2023.06.14

すみれだより

すみれだより巻頭言6月

<絵本のこと>

子どもたちは先生から絵本や紙芝居を読んでもらう時間が大好きです。また、おやつや食事の後に自分の好きな絵本を読んで、ゆったりとした時間をすごしています。先日保育室に行ってみると、絵本の絵を見ながらお話を作って自分の言葉で語って楽しんでいる場面に出会いました。子どもたちは絵本やお話の世界を自分の経験と結びつけながら、想像したり表現したりすることを楽しんでいます。現実に自分の生活している世界から飛び出して、未知の世界に出会ったり、想像上の世界を旅したりすることもできます。字が読めなくても絵を見て絵本の世界に入り込むこんで楽しんでいるのですね。

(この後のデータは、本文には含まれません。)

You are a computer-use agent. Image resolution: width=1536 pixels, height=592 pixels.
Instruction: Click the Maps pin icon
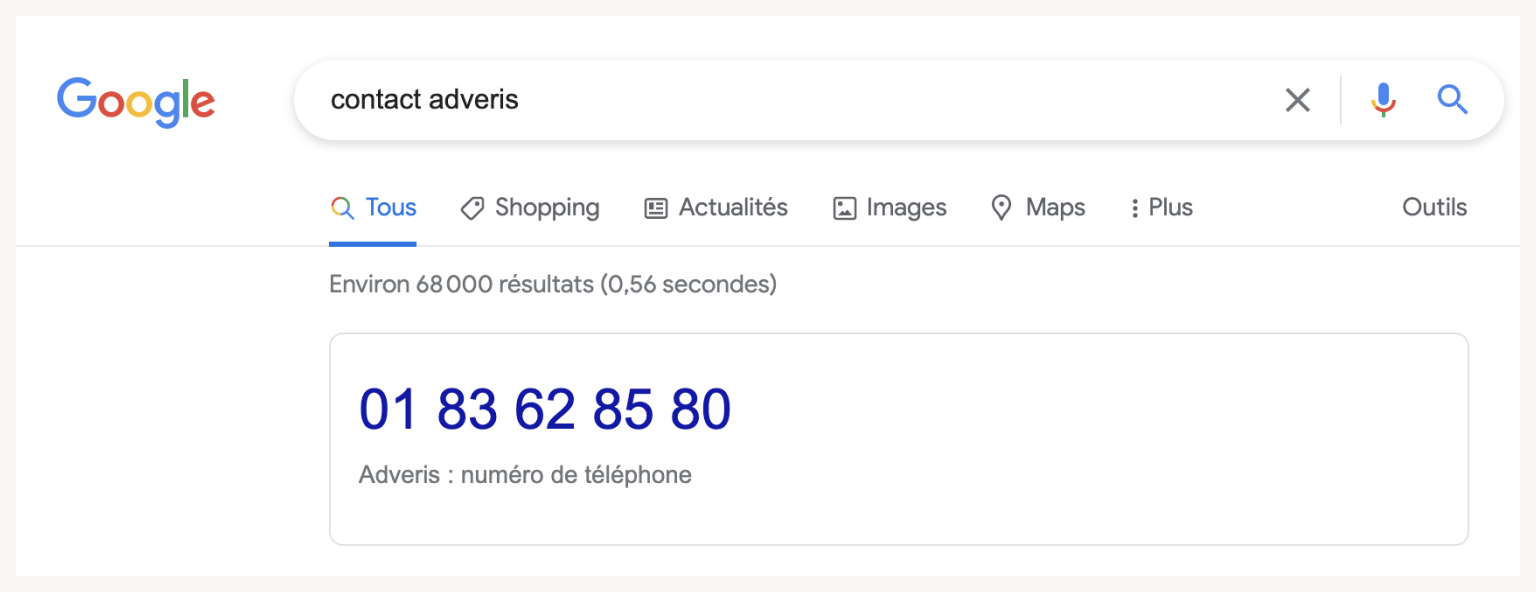pyautogui.click(x=1001, y=208)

ご家庭でも寝る前に本を読んだり、地域の図書館や本屋さんで読み聞かせの会に参加したりすることがあると思います。脳研究者の細田千尋さんによると、乳幼児期に絵本をたっぷり読むことは視覚や聴覚など脳の発達のベースとなる部分に刺激を与えることになり、自分で本を読めるようになっても読み聞かせをすることがとても大事だそうです。そして情操教育や知育目的で読むのではなく、お話の世界に没頭したり、コミュニケーションをとったりしながら読むことが発達にはとても大切とのことです。読み聞かせの途中に挟まれる「不思議だね」「これってこういうことだよね」などの言葉によって「他者の視点」を獲得し、他者の視点に立って物事を理解する力にもつながるのだそうです。子どものために「どんな本がいいのかしら」「どんなふうに読めばいいのかしら」と悩むかもしれませんが、まずは気負わず好きな絵本や物語を大人も一緒にも楽しんでみてください。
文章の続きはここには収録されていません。